EXERCISE BRIEF ::
The lines to return are those below that contain the word "Select".

EXCERPTED DATA ::
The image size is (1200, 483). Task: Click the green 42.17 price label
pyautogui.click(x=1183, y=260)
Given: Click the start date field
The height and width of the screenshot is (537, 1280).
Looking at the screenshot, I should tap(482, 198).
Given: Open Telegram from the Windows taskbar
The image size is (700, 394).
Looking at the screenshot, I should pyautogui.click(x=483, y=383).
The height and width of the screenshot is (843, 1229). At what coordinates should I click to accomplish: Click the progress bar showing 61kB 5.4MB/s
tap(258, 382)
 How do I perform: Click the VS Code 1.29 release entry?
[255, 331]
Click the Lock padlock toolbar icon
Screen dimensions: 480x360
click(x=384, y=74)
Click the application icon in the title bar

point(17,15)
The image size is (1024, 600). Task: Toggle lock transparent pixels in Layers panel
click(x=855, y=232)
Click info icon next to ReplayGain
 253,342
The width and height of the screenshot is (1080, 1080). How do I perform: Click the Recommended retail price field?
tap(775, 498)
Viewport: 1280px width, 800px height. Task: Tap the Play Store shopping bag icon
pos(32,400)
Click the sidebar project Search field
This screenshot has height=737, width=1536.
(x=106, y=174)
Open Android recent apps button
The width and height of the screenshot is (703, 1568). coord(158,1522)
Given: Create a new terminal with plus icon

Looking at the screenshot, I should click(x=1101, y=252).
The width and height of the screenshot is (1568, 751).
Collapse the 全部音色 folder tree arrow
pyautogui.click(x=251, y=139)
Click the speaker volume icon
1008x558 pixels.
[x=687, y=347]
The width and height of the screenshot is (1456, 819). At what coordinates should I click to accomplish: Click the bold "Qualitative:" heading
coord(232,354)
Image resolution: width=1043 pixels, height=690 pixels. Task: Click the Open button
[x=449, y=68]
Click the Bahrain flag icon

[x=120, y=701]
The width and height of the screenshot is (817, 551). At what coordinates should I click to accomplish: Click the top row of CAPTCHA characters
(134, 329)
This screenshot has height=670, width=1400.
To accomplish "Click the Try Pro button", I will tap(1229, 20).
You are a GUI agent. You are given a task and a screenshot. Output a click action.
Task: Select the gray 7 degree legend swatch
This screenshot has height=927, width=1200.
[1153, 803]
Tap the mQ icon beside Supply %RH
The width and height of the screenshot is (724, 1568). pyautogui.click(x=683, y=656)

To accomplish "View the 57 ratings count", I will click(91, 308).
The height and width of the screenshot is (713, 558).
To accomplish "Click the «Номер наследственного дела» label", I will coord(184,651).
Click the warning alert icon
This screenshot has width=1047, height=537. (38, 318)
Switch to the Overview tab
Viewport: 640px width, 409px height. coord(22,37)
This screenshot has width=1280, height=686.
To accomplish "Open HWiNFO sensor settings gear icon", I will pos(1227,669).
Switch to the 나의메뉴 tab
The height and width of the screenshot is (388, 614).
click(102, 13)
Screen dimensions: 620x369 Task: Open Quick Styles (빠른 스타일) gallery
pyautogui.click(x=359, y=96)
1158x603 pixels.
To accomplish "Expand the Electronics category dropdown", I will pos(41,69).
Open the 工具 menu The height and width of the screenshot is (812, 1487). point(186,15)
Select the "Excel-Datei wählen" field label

OUTPUT OF THE EXERCISE ::
Task: Select the gray 7 degree legend swatch
Select the "Excel-Datei wählen" field label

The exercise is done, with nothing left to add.